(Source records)
□ □ □ □
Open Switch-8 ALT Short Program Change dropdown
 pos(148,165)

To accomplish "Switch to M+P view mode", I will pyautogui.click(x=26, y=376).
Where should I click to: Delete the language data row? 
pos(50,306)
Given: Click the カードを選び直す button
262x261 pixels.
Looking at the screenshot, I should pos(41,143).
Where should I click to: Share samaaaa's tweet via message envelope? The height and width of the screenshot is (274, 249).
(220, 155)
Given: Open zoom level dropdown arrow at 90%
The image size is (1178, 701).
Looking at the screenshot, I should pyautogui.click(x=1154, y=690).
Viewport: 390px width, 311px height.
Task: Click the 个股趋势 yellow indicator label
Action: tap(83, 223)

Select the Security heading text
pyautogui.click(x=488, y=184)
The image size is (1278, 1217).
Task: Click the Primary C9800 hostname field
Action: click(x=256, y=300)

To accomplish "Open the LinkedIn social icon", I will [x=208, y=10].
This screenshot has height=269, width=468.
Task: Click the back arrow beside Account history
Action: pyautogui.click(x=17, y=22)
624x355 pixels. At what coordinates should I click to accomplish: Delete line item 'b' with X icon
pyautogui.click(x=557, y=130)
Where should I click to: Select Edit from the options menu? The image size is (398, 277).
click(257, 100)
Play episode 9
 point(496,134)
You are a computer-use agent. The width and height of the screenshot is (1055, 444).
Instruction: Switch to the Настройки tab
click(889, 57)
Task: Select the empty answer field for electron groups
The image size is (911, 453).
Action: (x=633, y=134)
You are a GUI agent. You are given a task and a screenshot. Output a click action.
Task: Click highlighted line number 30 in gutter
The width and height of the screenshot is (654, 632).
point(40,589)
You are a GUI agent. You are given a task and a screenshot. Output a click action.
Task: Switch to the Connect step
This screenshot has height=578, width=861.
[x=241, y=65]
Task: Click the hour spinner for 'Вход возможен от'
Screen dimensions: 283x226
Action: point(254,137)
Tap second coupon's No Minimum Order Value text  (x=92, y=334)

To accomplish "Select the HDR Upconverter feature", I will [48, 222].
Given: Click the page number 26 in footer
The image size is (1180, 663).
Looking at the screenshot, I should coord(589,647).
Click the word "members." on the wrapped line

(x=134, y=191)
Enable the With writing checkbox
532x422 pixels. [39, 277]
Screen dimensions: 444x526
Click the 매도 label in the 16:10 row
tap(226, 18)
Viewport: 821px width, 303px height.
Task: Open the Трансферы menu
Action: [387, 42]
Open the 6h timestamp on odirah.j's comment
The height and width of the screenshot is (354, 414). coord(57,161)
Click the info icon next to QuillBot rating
□ □ □ □
### TASK
What is needed here is every record above, repeated exactly.

### RESULT BELOW
Open Switch-8 ALT Short Program Change dropdown
 pos(148,165)

To accomplish "Switch to M+P view mode", I will pyautogui.click(x=26, y=376).
Where should I click to: Delete the language data row? 
pos(50,306)
Given: Click the カードを選び直す button
262x261 pixels.
Looking at the screenshot, I should pos(41,143).
Where should I click to: Share samaaaa's tweet via message envelope? The height and width of the screenshot is (274, 249).
(220, 155)
Given: Open zoom level dropdown arrow at 90%
The image size is (1178, 701).
Looking at the screenshot, I should pyautogui.click(x=1154, y=690).
Viewport: 390px width, 311px height.
Task: Click the 个股趋势 yellow indicator label
Action: tap(83, 223)

Select the Security heading text
pyautogui.click(x=488, y=184)
The image size is (1278, 1217).
Task: Click the Primary C9800 hostname field
Action: click(x=256, y=300)

To accomplish "Open the LinkedIn social icon", I will [x=208, y=10].
This screenshot has height=269, width=468.
Task: Click the back arrow beside Account history
Action: pyautogui.click(x=17, y=22)
624x355 pixels. At what coordinates should I click to accomplish: Delete line item 'b' with X icon
pyautogui.click(x=557, y=130)
Where should I click to: Select Edit from the options menu? The image size is (398, 277).
click(257, 100)
Play episode 9
 point(496,134)
You are a computer-use agent. The width and height of the screenshot is (1055, 444).
Instruction: Switch to the Настройки tab
click(889, 57)
Task: Select the empty answer field for electron groups
The image size is (911, 453).
Action: (x=633, y=134)
You are a GUI agent. You are given a task and a screenshot. Output a click action.
Task: Click highlighted line number 30 in gutter
The width and height of the screenshot is (654, 632).
point(40,589)
You are a GUI agent. You are given a task and a screenshot. Output a click action.
Task: Switch to the Connect step
This screenshot has height=578, width=861.
[x=241, y=65]
Task: Click the hour spinner for 'Вход возможен от'
Screen dimensions: 283x226
Action: point(254,137)
Tap second coupon's No Minimum Order Value text  (x=92, y=334)

To accomplish "Select the HDR Upconverter feature", I will [48, 222].
Given: Click the page number 26 in footer
The image size is (1180, 663).
Looking at the screenshot, I should coord(589,647).
Click the word "members." on the wrapped line

(x=134, y=191)
Enable the With writing checkbox
532x422 pixels. [39, 277]
Screen dimensions: 444x526
Click the 매도 label in the 16:10 row
tap(226, 18)
Viewport: 821px width, 303px height.
Task: Open the Трансферы menu
Action: [387, 42]
Open the 6h timestamp on odirah.j's comment
The height and width of the screenshot is (354, 414). coord(57,161)
Click the info icon next to QuillBot rating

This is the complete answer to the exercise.